Last time I was in DC I walked around one of the suburbs, pretty upscale, where old imperialists go to retire. It was during the summer and it was a trip to see these old men – old white men – with their old white wives, walking around going to the markets and taverns dressed in shorts and golf shirts.
They could have passed for retired professors, but I knew better. In their prime, these men were stone cold killers. I knew one of them. He’s pushing 70 now, but back in the 70s and 80s he would hop on a plane to some banana republic, spend a month or so doing god-knows-what, then just as his plane touched down in Dulles the TV would report some coup, some “regime change” or something far darker.
You’d ask him what he did on his “vacation” and he’d say, “oh the beaches were fantastic. I got a great tan.”

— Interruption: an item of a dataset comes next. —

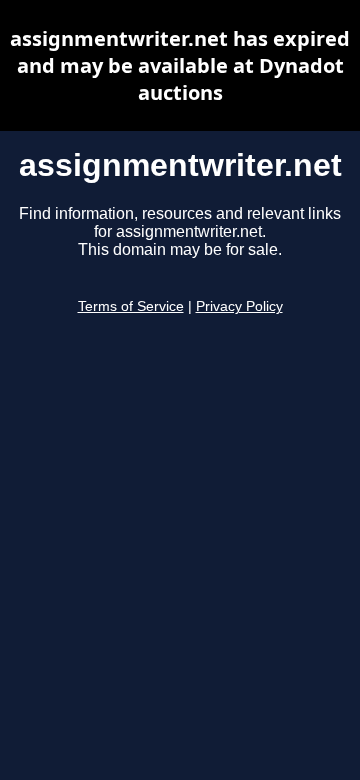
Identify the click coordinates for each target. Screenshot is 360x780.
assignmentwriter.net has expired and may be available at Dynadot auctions (180, 65)
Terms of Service (131, 306)
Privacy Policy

One of the reasons we like mafia movies so much is because it’s where white men are allowed to be “masculine prime” – violent, racist, promiscuous – while maintaining their civilized side: traditional, devout, with a family life.

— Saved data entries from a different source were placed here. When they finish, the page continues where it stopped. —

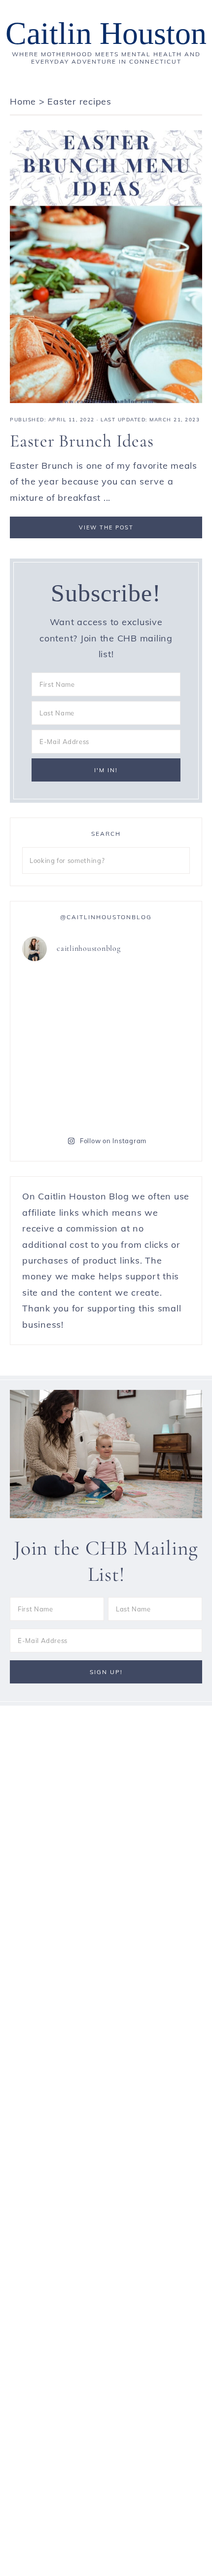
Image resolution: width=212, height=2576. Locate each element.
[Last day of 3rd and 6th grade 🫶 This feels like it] (149, 1096)
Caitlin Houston (106, 33)
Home (23, 101)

Because men have both of these sides.
I can’t recommend enough an Australian series, Underbelly. The characters and plots are real. Season one and three are about the Australian organized crime of the 1980s and 1990s: drug dealing, especially MDMA and party drugs.
Carl Williams, a fat slob, basically a bogan, gets ambitious and murders the Moran brothers he was a driver for and muscles in on their ecstasy trade. It’s a wild ride watching this bogan go from a timid dork into a kingpin all while giving humorous interviews with the radio DJs pleading his complete innocence.

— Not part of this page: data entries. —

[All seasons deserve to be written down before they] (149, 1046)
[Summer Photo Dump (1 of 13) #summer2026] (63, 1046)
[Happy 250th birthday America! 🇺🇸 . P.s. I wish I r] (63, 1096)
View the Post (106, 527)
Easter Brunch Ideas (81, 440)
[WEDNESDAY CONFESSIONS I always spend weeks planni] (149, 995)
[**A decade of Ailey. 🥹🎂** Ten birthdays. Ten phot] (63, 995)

Brian Alexander is a quasi-lawyer who acts as a go between for the heroin dealers and the crooked cops – and Australia had a LOT of crooked cops on the take. When a Royal Commission is held to investigate police corruption and the government is closing in, the crooked cops decide Brian is a liability – he’s a “piss-pot with a big mouth” and his presumed murder (he simply disappeared and his body was never found) is dramatized as well as any Hollywood mafia murder:
Season two is a prequel about the Mr. Asia heroin syndicate run by an ambitious kiwi, Terry Clark and his hot, model girlfriends that smuggled the heroin for him. George Freeman, who was a famous “celebrity gambler” who owned a piece of every illegal casino in the 70s and 80s and was probably the closest to an “Australian Godfather” hires Chris Flannery, “Mr. Rent-a-Kill” to off all of his enemies, eventually having his partner, Lennie McPherson, killing Flannery before his can become a liability.
Season 4, “Razor” is set in the 1920 and features two women rivals, Tilly Devine who runs the prostitutes and Kate Leigh who runs the “sly grog” – illegal liquor during Prohibition – and their constant gang warfare and hilarious bitching at each other in the newspapers, a rivalry the newspapermen were more than happy to turn into a celebrity feud for the reading public.
The entire series has great writing, great acting, and great cinematography – all while staying very close to historical fact. Especially in the first season, the actors that play Carl Williams, George Freeman and Lennie McPherson are spitting images of their historical counterparts.
Also lots of spanking, so you know it’s good.